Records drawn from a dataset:
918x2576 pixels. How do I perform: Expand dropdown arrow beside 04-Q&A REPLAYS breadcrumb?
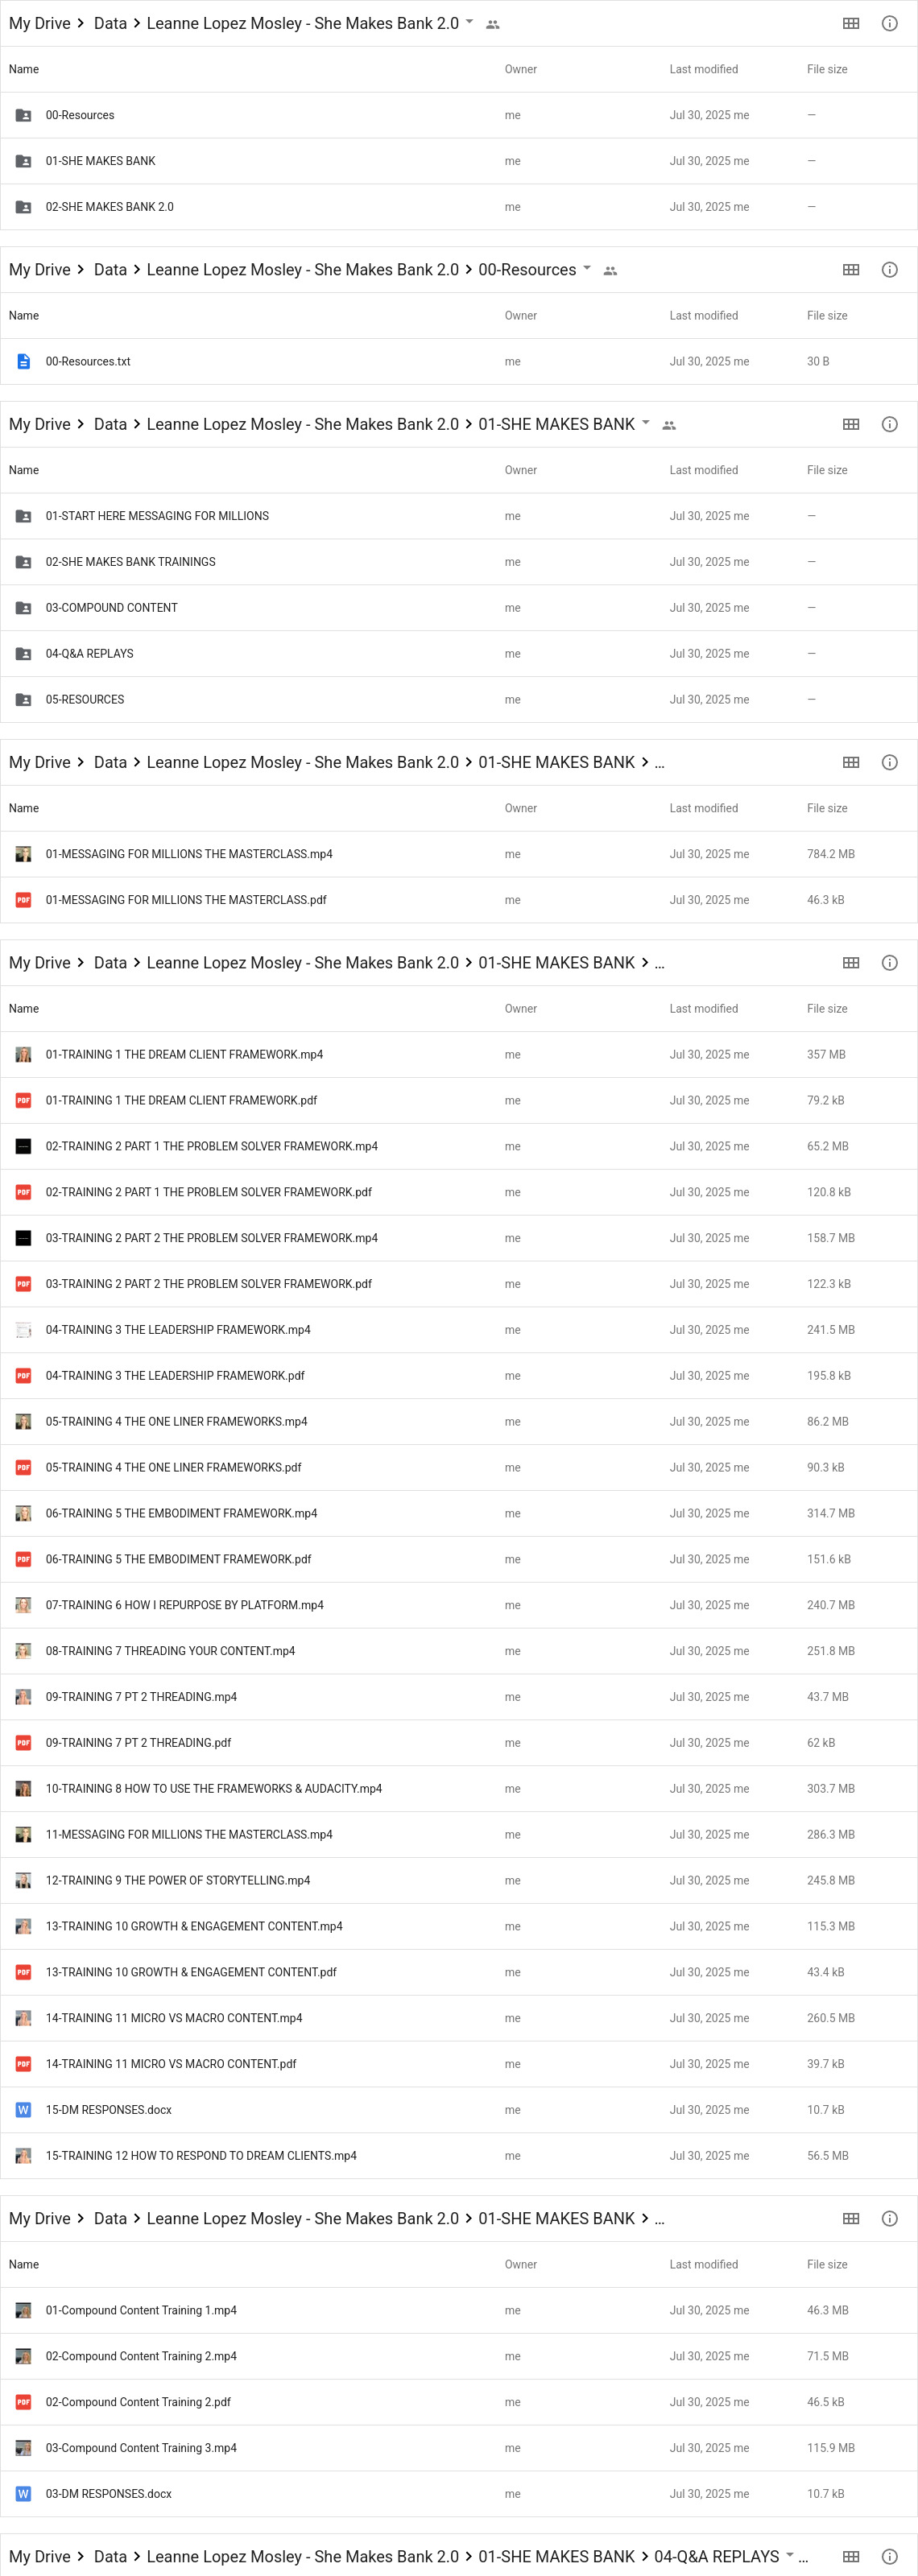[x=790, y=2554]
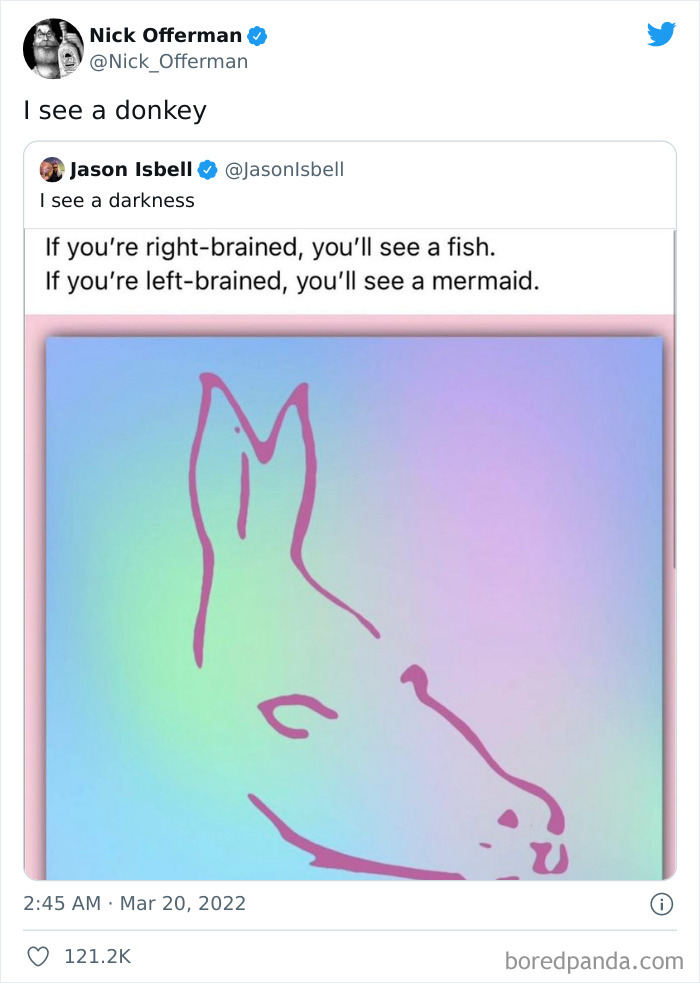Click the text 'I see a darkness'
Screen dimensions: 700x983
pyautogui.click(x=115, y=200)
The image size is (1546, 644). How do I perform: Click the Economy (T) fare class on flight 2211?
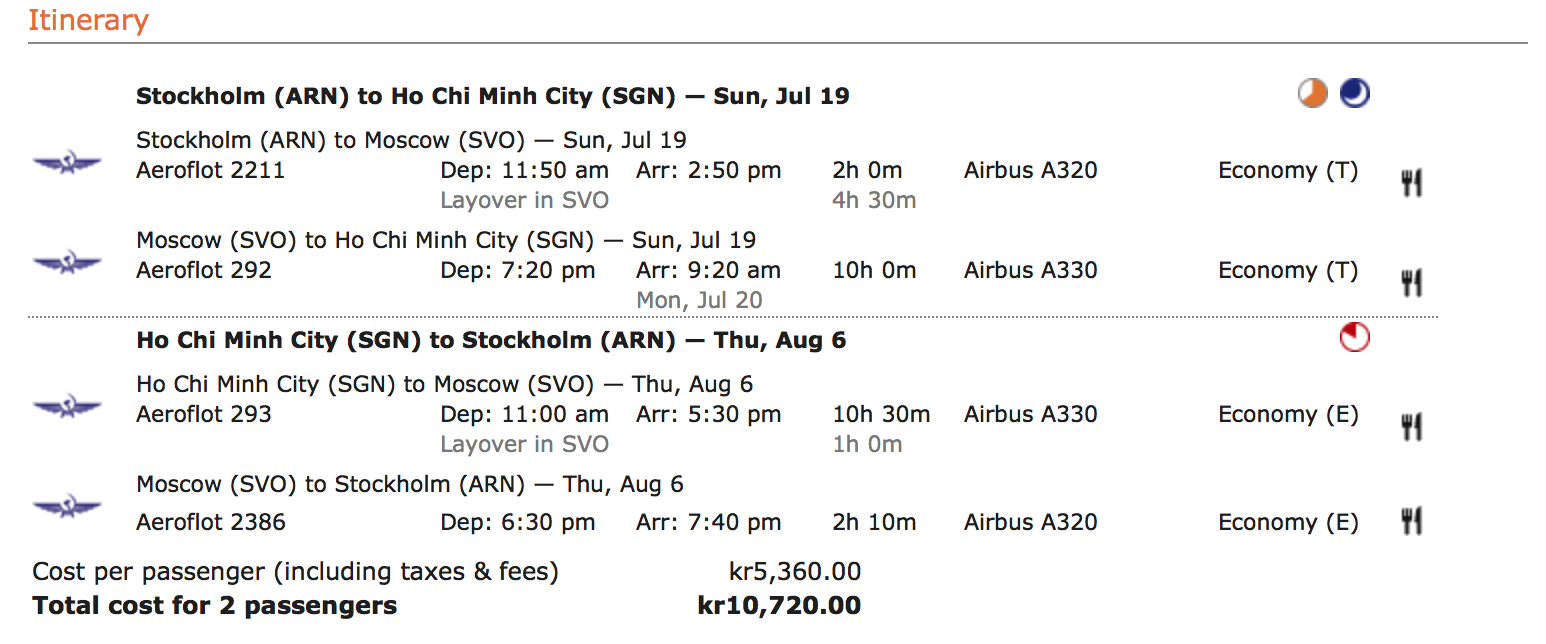(1288, 171)
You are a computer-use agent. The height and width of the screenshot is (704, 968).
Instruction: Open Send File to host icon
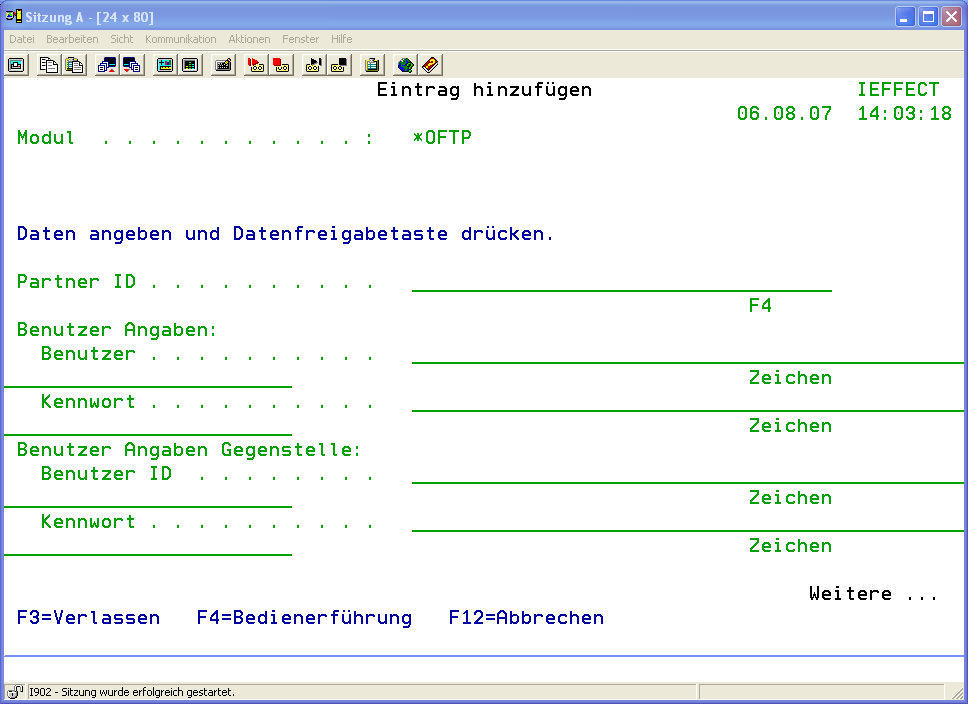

ACTIVITY: Reproduce every line of the data above, exactly as it stands, but not the pictures.

TASK OUTPUT:
918x2576 pixels. How do I perform: Expand dropdown arrow beside 04-Q&A REPLAYS breadcrumb?
[x=790, y=2554]
Click the text 'I see a darkness'
Screen dimensions: 700x983
pyautogui.click(x=115, y=200)
The image size is (1546, 644). How do I perform: Click the Economy (T) fare class on flight 2211?
(1288, 171)
You are a computer-use agent. The height and width of the screenshot is (704, 968).
Instruction: Open Send File to host icon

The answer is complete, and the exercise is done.